### THE PROBLEM
Copy out the lines starting at the one containing "The image size" and ending at the one containing "pos(16,421)", both included, with the pictures omitted.

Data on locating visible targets
○ ○ ○

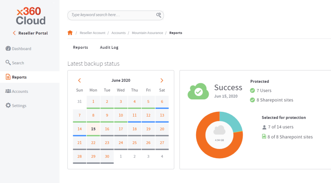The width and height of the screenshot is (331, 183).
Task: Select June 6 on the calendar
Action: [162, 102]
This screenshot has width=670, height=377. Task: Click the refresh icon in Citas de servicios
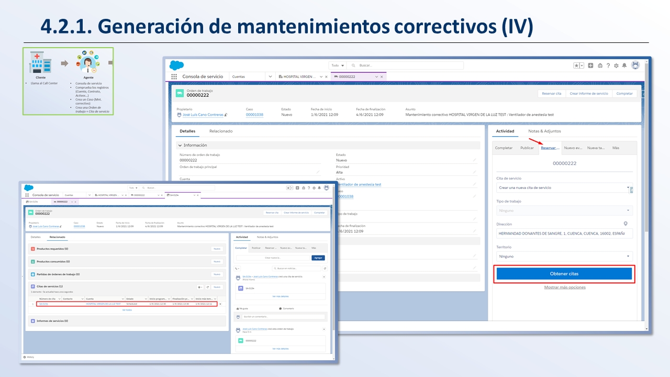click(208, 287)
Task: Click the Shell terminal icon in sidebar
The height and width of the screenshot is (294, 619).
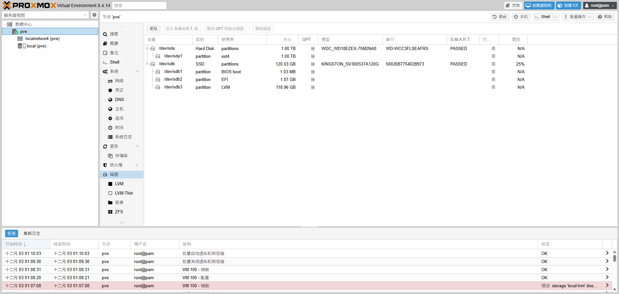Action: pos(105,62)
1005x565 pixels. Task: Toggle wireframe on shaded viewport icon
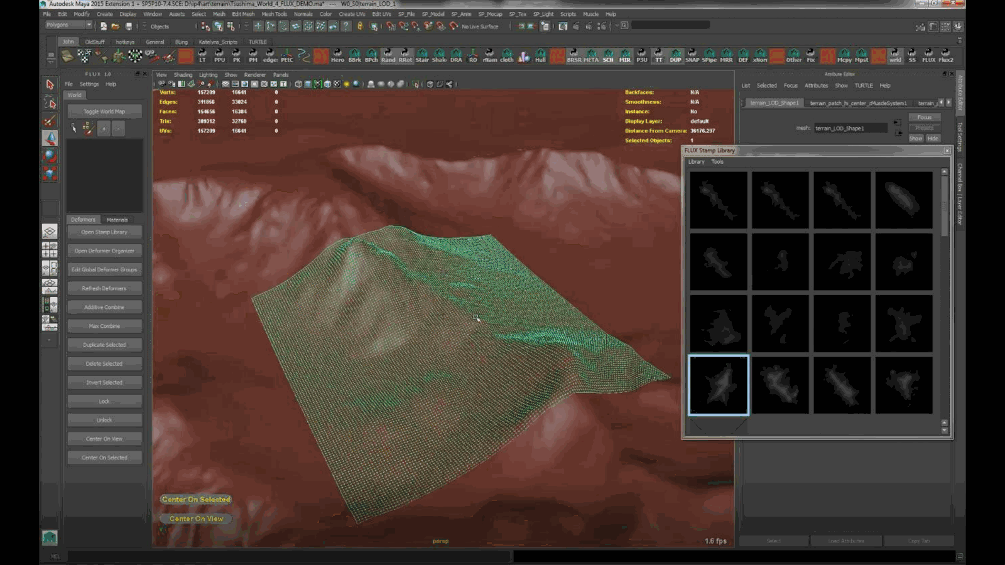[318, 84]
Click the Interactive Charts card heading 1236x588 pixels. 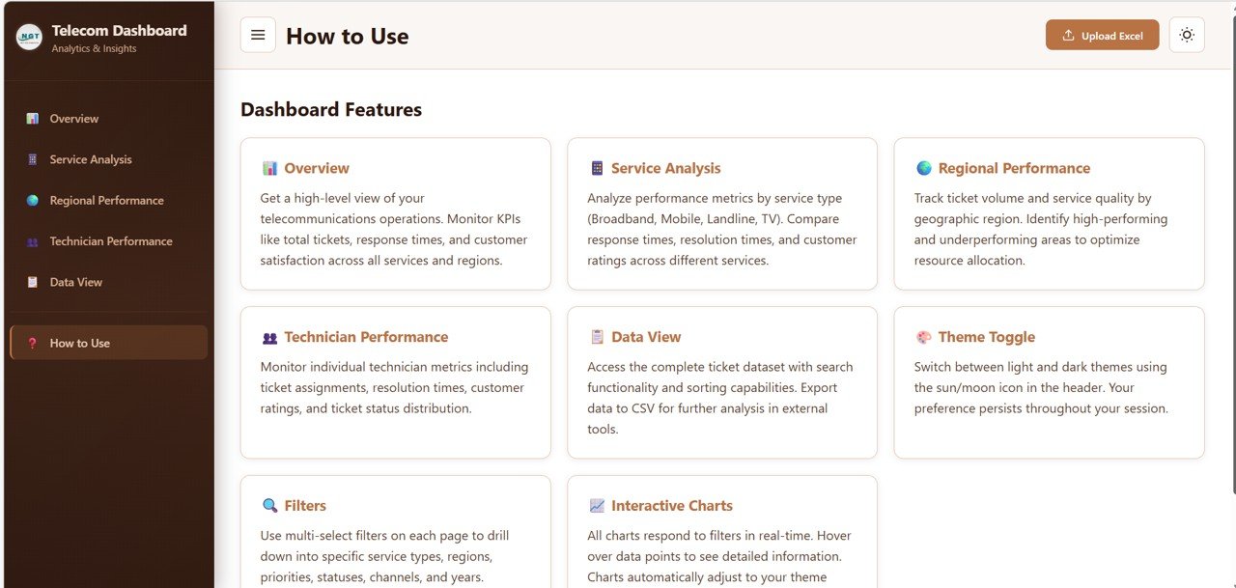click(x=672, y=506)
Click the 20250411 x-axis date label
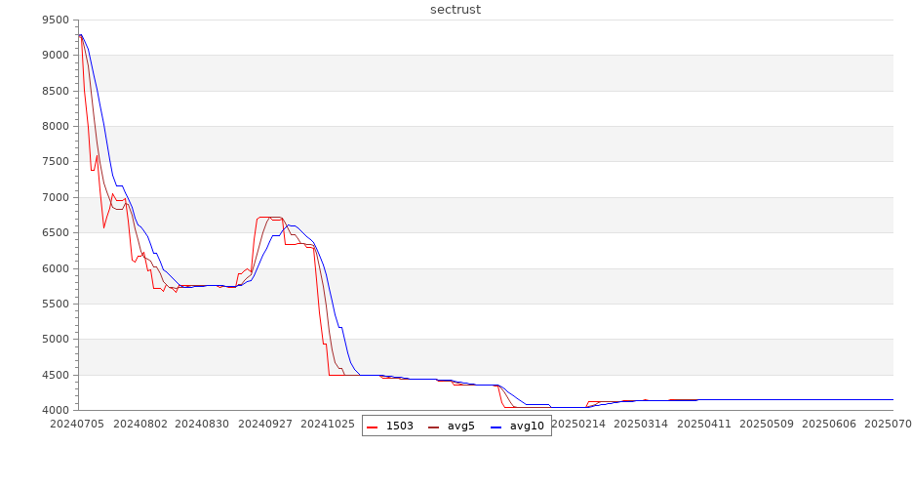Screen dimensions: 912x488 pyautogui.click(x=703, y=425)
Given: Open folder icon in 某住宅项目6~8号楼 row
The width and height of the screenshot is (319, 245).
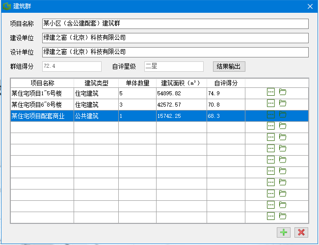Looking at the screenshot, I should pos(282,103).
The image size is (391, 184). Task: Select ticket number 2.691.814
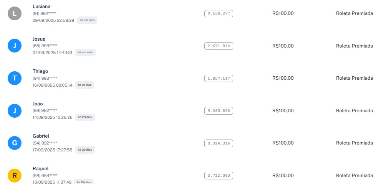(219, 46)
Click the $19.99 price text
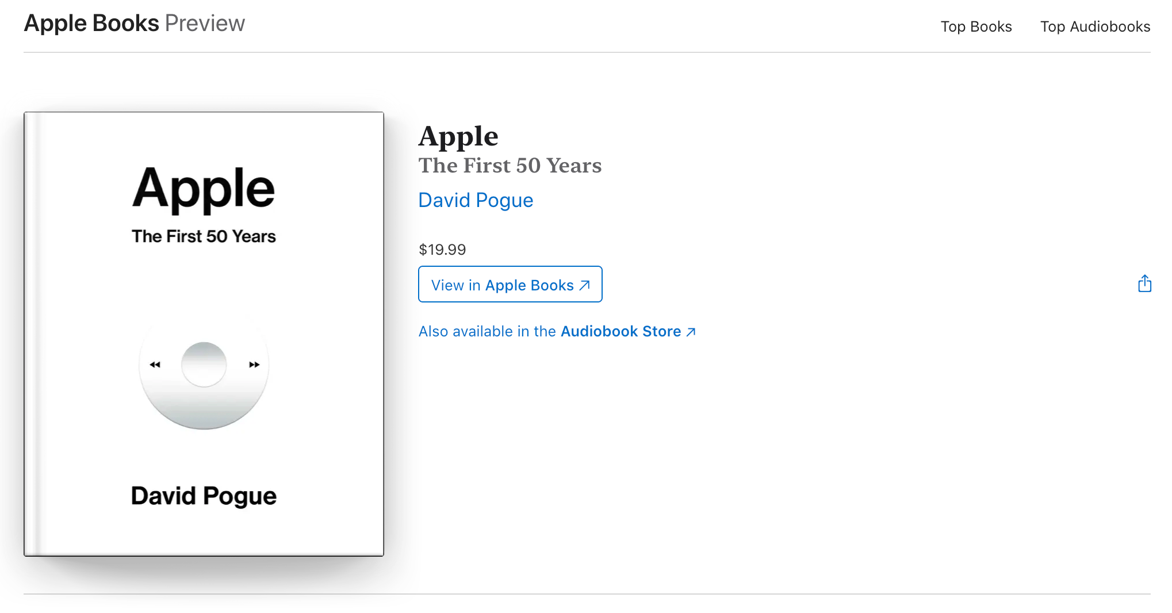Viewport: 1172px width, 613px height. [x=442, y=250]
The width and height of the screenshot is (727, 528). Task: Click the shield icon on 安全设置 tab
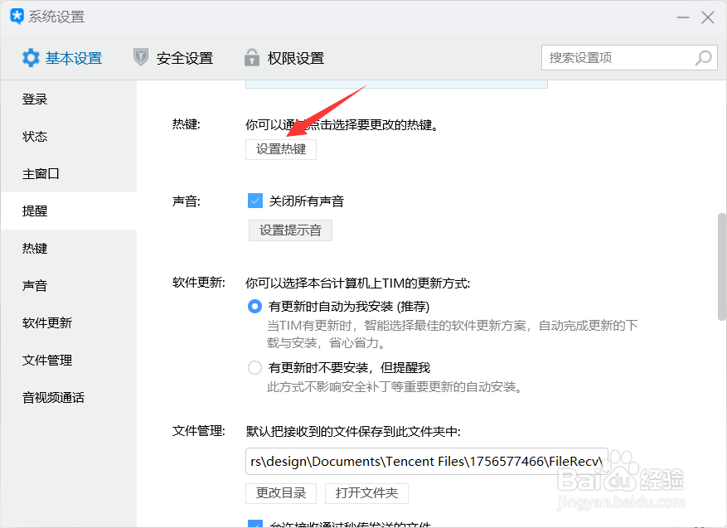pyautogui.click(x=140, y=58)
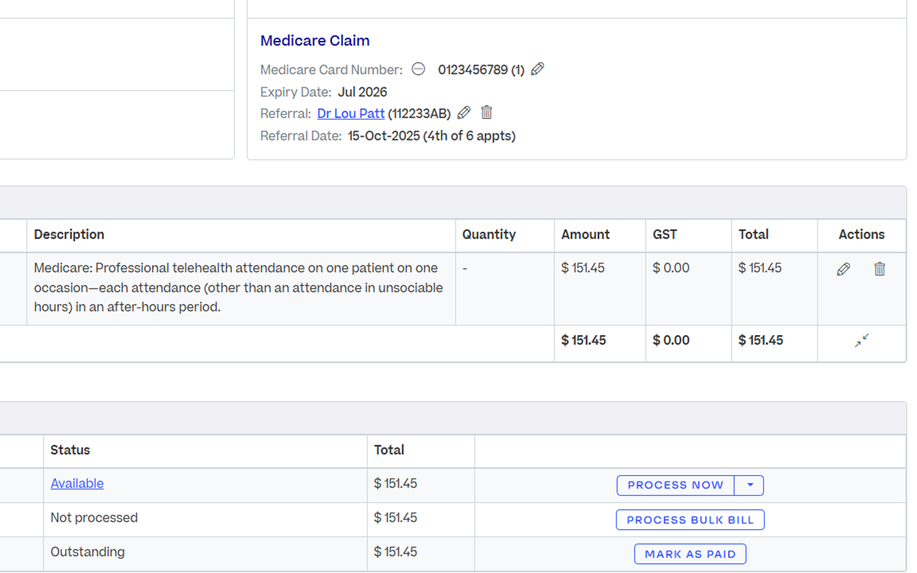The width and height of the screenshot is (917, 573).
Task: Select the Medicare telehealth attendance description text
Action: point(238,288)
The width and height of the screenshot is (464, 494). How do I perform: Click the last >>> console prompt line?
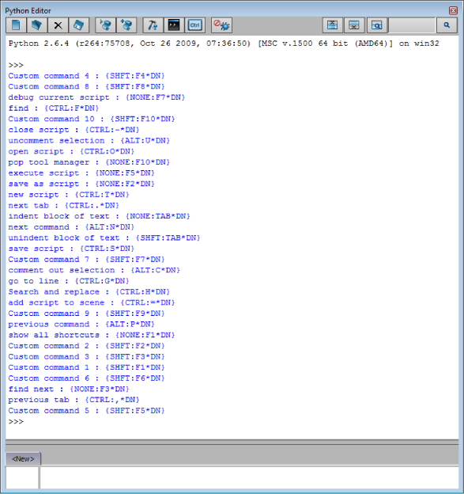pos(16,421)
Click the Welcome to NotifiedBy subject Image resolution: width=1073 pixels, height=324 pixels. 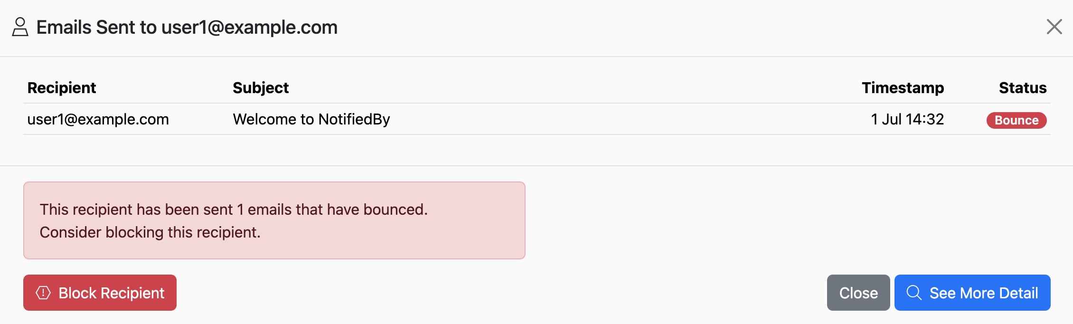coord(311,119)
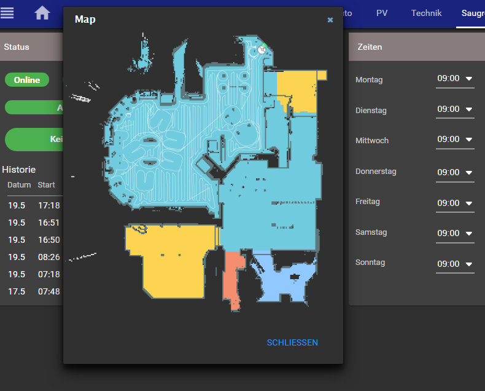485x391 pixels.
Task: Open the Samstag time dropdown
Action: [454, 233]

○ ○ ○

### ANSWER TO THIS PROBLEM
The image size is (391, 184). Task: Select ticket number 2.691.814
(219, 46)
Click the $19.99 price text
Viewport: 1172px width, 613px height. [x=442, y=250]
The width and height of the screenshot is (727, 528). Task: Click the shield icon on 安全设置 tab
pyautogui.click(x=140, y=58)
The width and height of the screenshot is (917, 573).
Task: Select the Medicare telehealth attendance description text
Action: point(238,288)
The width and height of the screenshot is (464, 494). How do I perform: Click the last >>> console prompt line?
pos(16,421)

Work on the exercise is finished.